I talked with a guy yesterday who agreed that our nation is making unwise decisions, headed in the wrong direction. He also agreed that we, as a wealthy nation, have a responsibility to help out the underprivileged. However, when I asked him what he and I could do about it, he shrugged and said there’s nothing we can do. It’s a lost cause, he said.

In short, we have a big problem, and since we are just one person, let’s leave it to everyone else. Really?

The simple fact is that the minds of this world have been darkened by sin. Many don’t see a problem, and many who do see it don’t see a solution. However, we as believers should be able to see the world in its true colors. We are called to be light. We are called to manifest the wisdom of God to the powers of this age, which are ruling over the minds of those who don’t believe.

How does change happen?
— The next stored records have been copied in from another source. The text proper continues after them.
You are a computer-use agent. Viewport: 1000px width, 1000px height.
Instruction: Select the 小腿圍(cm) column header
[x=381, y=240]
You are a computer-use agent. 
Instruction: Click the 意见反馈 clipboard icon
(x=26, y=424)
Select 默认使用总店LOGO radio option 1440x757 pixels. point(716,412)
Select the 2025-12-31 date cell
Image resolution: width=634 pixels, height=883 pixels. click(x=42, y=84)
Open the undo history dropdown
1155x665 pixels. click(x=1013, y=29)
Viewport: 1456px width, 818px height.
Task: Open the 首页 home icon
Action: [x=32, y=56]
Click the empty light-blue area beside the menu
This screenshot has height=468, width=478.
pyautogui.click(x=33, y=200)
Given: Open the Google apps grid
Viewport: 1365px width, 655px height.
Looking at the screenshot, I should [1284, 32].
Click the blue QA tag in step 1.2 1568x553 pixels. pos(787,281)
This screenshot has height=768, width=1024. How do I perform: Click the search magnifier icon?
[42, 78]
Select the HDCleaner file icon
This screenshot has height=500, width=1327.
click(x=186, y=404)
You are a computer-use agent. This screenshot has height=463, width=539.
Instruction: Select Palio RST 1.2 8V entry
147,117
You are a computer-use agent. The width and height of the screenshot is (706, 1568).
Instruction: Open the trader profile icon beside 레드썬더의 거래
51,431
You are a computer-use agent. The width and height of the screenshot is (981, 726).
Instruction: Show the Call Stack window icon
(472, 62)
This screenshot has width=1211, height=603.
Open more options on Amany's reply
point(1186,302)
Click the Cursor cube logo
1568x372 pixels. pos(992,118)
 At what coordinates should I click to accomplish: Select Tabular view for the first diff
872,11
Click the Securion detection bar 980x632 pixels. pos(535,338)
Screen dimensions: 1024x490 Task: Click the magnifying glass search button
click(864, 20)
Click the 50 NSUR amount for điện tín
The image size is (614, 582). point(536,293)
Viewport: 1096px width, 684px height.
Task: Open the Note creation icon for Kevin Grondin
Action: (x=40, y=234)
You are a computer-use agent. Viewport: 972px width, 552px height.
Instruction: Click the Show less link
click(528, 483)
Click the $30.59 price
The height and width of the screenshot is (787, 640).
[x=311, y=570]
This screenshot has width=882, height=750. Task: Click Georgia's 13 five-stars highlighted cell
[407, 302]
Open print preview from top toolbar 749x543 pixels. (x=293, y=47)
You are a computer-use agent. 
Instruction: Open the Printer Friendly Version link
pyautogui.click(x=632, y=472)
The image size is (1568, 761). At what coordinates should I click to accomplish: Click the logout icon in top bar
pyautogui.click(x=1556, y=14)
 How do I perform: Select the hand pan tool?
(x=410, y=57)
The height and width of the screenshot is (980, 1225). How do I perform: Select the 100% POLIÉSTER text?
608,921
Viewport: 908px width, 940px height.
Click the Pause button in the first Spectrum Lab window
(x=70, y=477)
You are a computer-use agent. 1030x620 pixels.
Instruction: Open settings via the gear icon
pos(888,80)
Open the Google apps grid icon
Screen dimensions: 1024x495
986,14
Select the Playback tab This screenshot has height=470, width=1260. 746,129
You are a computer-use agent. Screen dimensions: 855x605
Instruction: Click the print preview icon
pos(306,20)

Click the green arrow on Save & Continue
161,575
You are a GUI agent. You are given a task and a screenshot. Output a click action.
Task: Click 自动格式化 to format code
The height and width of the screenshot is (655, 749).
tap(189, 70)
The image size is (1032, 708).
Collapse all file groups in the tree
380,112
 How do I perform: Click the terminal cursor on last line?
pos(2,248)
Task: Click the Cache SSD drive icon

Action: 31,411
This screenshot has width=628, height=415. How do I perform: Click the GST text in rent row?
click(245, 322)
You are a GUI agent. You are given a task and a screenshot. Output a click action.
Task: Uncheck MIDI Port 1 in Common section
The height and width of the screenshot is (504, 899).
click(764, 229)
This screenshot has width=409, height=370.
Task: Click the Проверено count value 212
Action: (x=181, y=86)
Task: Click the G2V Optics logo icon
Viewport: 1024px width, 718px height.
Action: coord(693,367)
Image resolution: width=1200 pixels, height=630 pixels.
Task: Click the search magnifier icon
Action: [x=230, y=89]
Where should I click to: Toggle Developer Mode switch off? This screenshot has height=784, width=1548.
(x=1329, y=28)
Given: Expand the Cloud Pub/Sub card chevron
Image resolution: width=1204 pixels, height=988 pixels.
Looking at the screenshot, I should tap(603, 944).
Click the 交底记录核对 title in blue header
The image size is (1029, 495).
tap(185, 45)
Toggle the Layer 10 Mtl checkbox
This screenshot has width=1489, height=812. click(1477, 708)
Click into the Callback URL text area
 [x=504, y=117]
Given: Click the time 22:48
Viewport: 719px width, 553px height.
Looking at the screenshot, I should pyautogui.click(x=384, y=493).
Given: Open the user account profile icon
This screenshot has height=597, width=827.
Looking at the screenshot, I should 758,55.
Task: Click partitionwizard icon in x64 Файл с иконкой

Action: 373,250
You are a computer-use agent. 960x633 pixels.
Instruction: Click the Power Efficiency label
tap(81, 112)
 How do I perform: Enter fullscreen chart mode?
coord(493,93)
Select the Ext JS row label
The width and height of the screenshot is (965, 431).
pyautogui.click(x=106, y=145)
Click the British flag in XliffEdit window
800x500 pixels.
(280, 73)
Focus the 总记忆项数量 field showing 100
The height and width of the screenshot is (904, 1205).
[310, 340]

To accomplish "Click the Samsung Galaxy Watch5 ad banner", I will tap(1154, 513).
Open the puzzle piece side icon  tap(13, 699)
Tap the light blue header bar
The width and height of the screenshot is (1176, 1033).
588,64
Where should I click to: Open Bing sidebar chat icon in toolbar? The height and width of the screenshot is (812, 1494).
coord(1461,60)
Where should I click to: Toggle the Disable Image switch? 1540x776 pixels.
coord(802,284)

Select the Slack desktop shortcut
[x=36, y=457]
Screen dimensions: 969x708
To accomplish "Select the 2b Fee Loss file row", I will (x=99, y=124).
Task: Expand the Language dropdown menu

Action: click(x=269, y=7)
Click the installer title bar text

I don’t know exactly, but how about an audacious faith and tenacious faithfulness?

I might not be able to influence world leaders, but I want to! Until then, will I be faithful in influencing the people around me?

I might not be able to feed all the hungry children in Africa, but I want to! Until then, will I be faithful in feeding the hungry in my community?

I might not be able to solve the unemployment crisis in Nepal, but I want to! Until then, will I be faithful in stewarding my financial resources to those around me?

It’s an uncomfortable tension to carry, with visions of a brighter future and the reality of the world that we know it.



This world needs something that you have to offer.

What will you do about it?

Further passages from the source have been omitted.